Return every line of the material below unchanged and in the same order.

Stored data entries

________________________________________

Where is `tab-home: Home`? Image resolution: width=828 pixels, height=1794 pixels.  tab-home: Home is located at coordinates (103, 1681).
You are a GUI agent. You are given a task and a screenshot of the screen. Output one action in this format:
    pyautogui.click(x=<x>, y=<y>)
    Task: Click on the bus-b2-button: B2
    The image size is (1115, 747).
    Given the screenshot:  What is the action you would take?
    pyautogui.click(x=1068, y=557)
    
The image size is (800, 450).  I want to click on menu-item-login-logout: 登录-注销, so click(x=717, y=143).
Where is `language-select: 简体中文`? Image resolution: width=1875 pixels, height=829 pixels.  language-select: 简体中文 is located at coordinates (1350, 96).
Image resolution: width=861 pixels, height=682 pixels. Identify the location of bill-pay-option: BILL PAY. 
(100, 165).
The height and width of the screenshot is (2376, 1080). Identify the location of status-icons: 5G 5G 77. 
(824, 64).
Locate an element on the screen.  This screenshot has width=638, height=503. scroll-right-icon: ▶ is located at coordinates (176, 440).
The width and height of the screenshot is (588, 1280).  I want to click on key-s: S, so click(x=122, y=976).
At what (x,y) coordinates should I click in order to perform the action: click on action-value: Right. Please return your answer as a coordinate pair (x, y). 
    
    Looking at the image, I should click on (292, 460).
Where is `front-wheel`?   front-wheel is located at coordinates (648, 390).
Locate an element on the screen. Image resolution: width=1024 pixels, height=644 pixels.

________________________________________

> The completed task:
Where is `tab-home: Home`? Image resolution: width=828 pixels, height=1794 pixels.  tab-home: Home is located at coordinates (103, 1681).
You are a GUI agent. You are given a task and a screenshot of the screen. Output one action in this format:
    pyautogui.click(x=<x>, y=<y>)
    Task: Click on the bus-b2-button: B2
    The image size is (1115, 747).
    Given the screenshot:  What is the action you would take?
    pyautogui.click(x=1068, y=557)
    
The image size is (800, 450).  I want to click on menu-item-login-logout: 登录-注销, so click(x=717, y=143).
Where is `language-select: 简体中文`? Image resolution: width=1875 pixels, height=829 pixels.  language-select: 简体中文 is located at coordinates (1350, 96).
Image resolution: width=861 pixels, height=682 pixels. Identify the location of bill-pay-option: BILL PAY. 
(100, 165).
The height and width of the screenshot is (2376, 1080). Identify the location of status-icons: 5G 5G 77. 
(824, 64).
Locate an element on the screen.  This screenshot has width=638, height=503. scroll-right-icon: ▶ is located at coordinates (176, 440).
The width and height of the screenshot is (588, 1280).  I want to click on key-s: S, so click(x=122, y=976).
At what (x,y) coordinates should I click in order to perform the action: click on action-value: Right. Please return your answer as a coordinate pair (x, y). 
    
    Looking at the image, I should click on (292, 460).
Where is `front-wheel`?   front-wheel is located at coordinates (648, 390).
Locate an element on the screen. Image resolution: width=1024 pixels, height=644 pixels.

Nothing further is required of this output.